◆ EXERCISE PASSAGE ◆
--

The uncertainty is reflected in their quarterly performance. The country’s five largest IT outsourcers Tata Consultancy Services Ltd, Infosys Ltd, HCL Technologies Ltd, Wipro Ltd, and Tech Mahindra Ltd, ended last quarter with $7.47 billion, $5.08 billion, $3.64 billion, $2.6 billion, and $1.59 billion in revenue, up 0.61%, 2.73%, 2.79%, 0.65%, and 1.41% sequentially, respectively.
While banks helped the top five in posting modest revenue growth in a hazy demand environment, for now, almost a third of Coforge's incremental revenue of $20 million came from travel and hospitality firms, which makes up almost a fourth of the business. Meanwhile, $128 million came from banks, which makes up more than a quarter of the company’s revenue.
Notably, the jump in revenue from clients in travel and hospitality came from a mega deal it bagged in March. Coforge won a 13-year contract valued at $1.56 billion with Sabre, a Texas-based travel technology company. As part of the deal, Coforge is expected to handle the software product delivery for Sabre and will also execute artificial intelligence-led tasks for the company.

--

◆ RECORD EXTRACTS ◆
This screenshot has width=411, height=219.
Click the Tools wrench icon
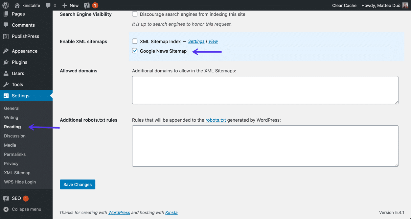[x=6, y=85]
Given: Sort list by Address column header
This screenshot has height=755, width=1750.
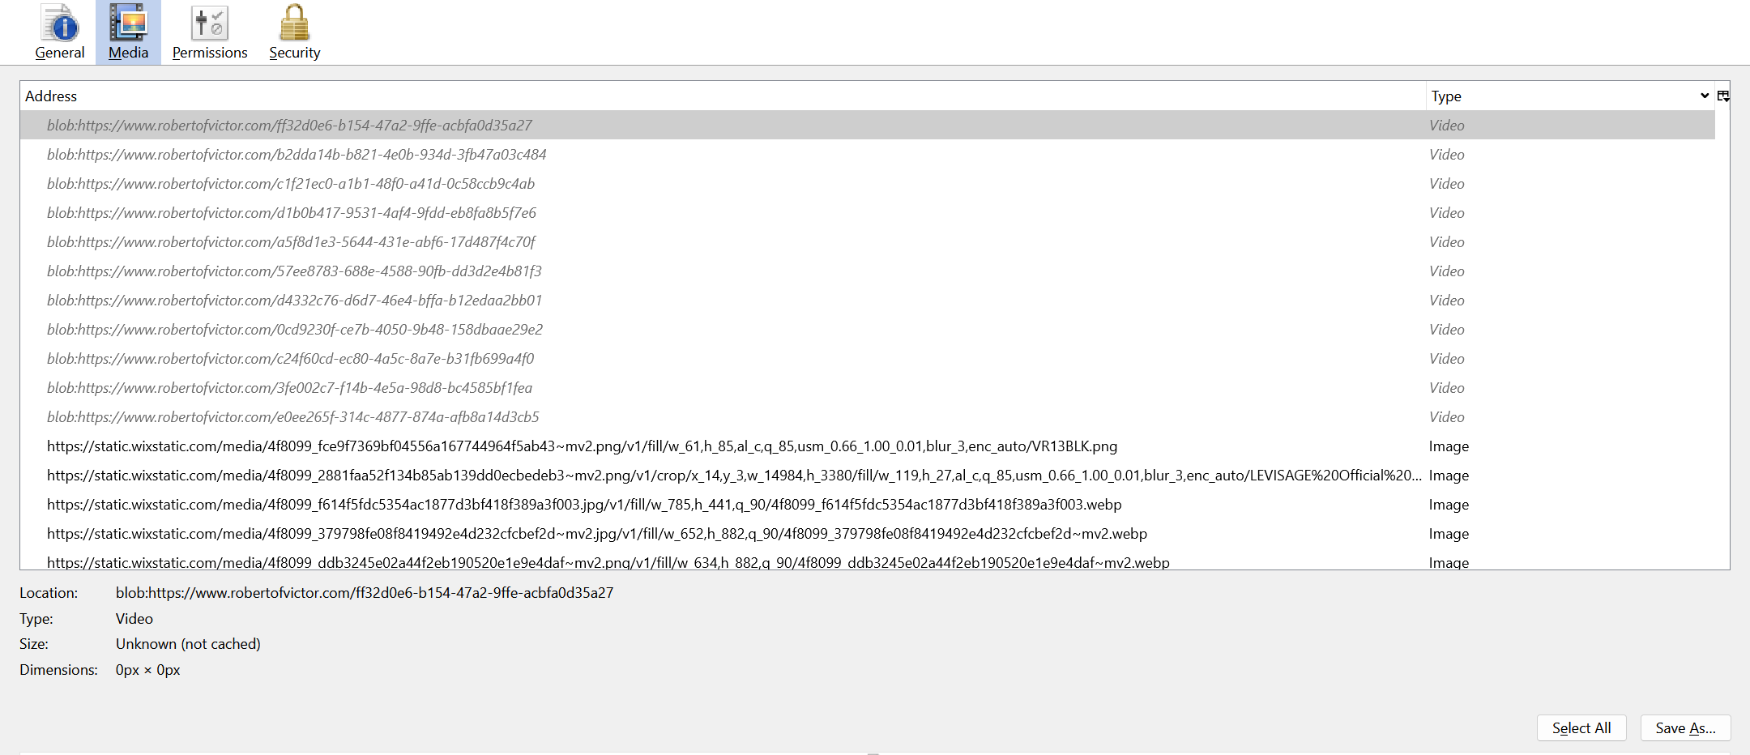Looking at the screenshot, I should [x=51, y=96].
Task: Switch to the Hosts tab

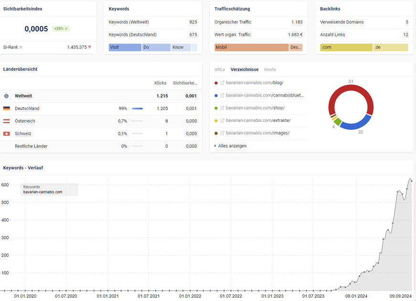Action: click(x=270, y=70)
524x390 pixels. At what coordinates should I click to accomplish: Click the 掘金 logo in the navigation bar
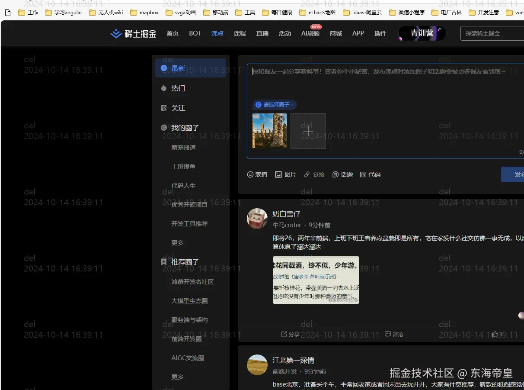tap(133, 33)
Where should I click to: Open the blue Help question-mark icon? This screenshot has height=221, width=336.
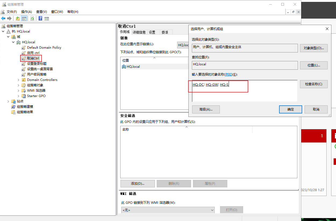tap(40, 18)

--

◆ EXERCISE SET ◆
a) Answer these from the IT outsourcing revenue passage:
(i) How much revenue did Infosys Ltd end last quarter with?
(ii) How many years does Coforge's contract with Sabre run?
(iii) In which month did Coforge win its mega deal?
b) Please carry on the IT outsourcing revenue passage from the point where it stops.
The listing has nothing to do with the IT outsourcing revenue passage.

◆ ANSWERS TO THE TASKS ◆
a)
(i) $5.08 billion
(ii) 13 years
(iii) March

b)
This was in line with the management’s commentary last quarter when it suggested that the deal would ramp up in the second quarter. It held a similar view this time around as well.
The management sounded confident on a better second half, which it attributed to a strong order book. “We continue to maintain that the full fiscal will be a robust growth fiscal for us, and H2 (second half) will also be robust growth half for us," said Singh.
He added that AI was leading to a period of confusion but considered it a tailwind for the company.
“This is a landscape characterized by technological confusion and nascent protocols. For the next 18 to 24 months, the market will be flooded with competing (AI) standards and tools. In this immature ecosystem, our clients need assistance across two different axes. One, they need assistance to help drive a deep understanding of their industry problems and processes. And two, they need assistance with driving a deep understanding of how AI works and critically, how it does not work," said Singh.
The management added that the company’s large deals increased because of automation tools.
“We believe that AI is a clear tailwind for firms that understand the domain and also have an appreciation for how to apply the relevant AI-specific technology. There can be no better example of this than the fact that the velocity of our large deals, despite the macros, continues to increase very, very appreciably. As I had noted earlier, at the end of the first two quarters, the first half of this year, we've already logged in 10 large deals. If you were to contrast that, we had a number of only 14 for all of last year," said Singh.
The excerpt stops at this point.